=== TASK DETAILS ===
In the entries below, repeat only the lines between those holding "Viewport: 850px width, 567px" and "With You, Style", inclusive. Leave pictures out.

=== Records excerpted from a collection ===
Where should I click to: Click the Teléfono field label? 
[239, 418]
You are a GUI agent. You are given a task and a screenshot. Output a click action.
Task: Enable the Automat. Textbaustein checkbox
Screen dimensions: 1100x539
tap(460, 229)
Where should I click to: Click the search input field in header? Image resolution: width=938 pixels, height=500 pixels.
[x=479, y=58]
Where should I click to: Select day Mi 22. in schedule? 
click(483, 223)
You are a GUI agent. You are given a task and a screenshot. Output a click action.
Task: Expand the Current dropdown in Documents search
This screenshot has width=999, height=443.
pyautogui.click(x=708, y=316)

* * *

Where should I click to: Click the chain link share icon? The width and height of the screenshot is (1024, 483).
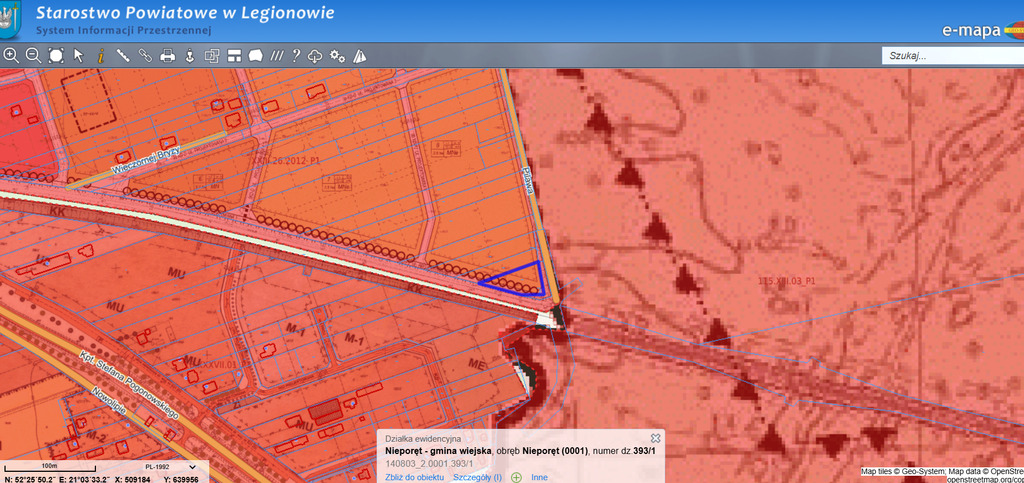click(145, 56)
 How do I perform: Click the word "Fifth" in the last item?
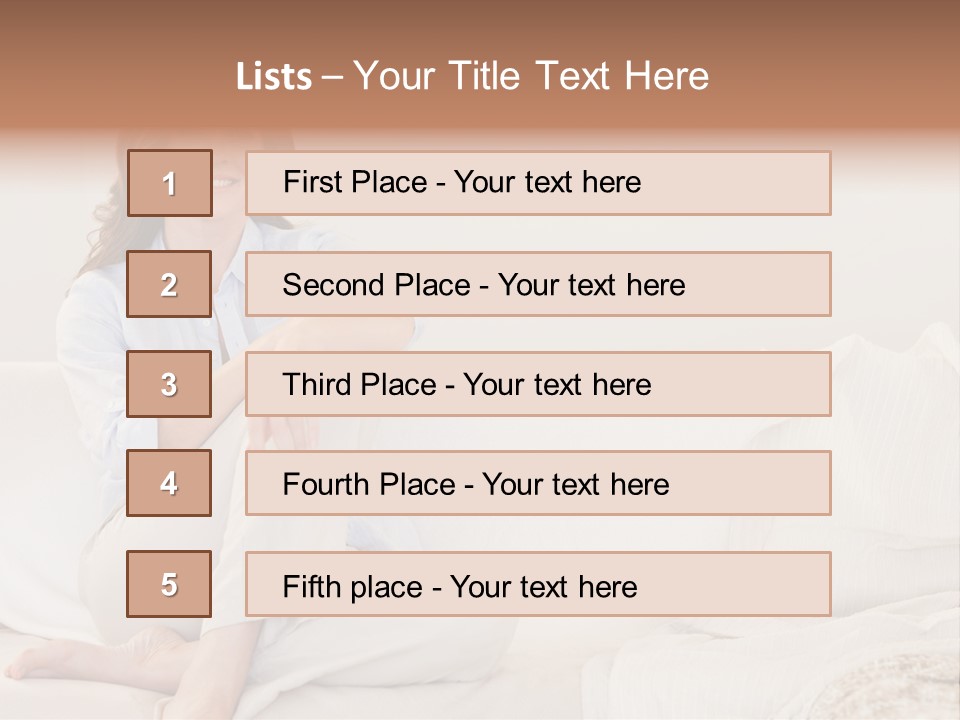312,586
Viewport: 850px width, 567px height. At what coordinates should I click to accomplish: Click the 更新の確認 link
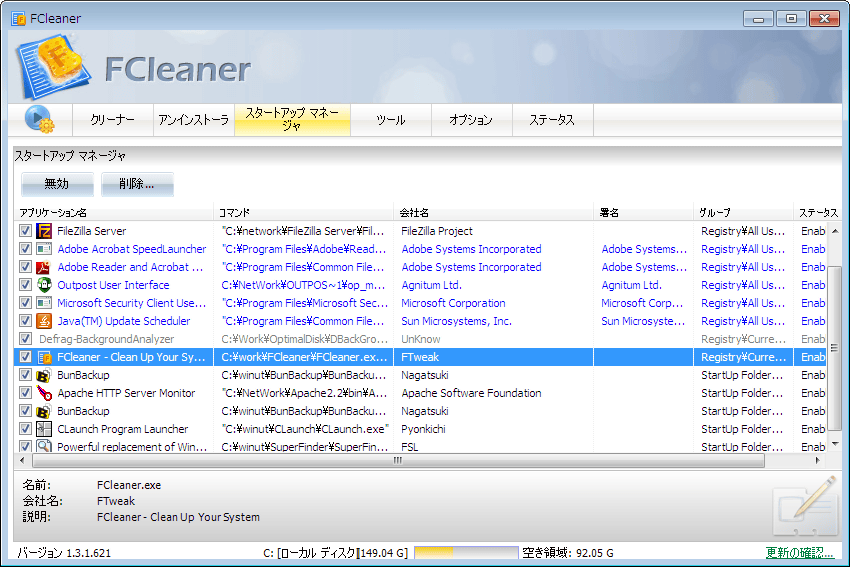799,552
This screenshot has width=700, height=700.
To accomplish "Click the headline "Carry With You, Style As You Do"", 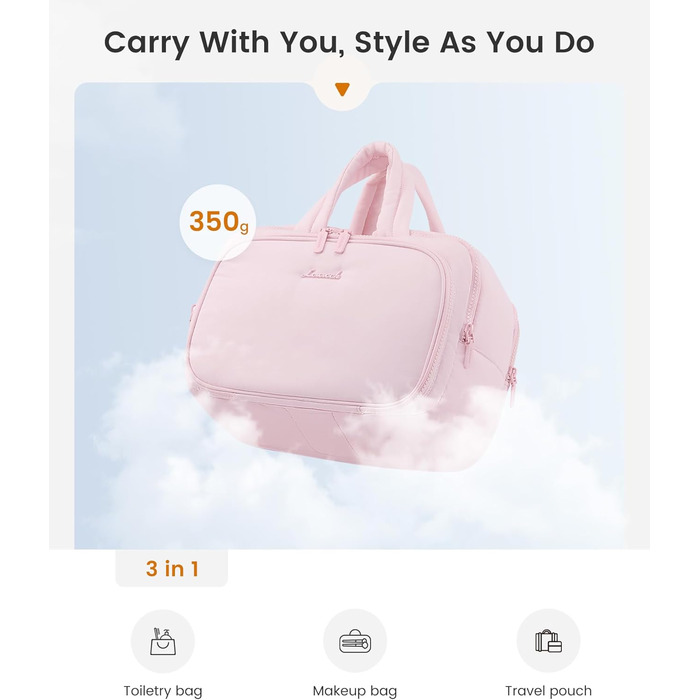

=== SOLUTION TO THIS EXERCISE ===
Viewport: 850px width, 567px height. At what coordinates should I click to accomplish: Click the 更新の確認 link
799,552
This screenshot has width=700, height=700.
To accomplish "Click the headline "Carry With You, Style As You Do"", 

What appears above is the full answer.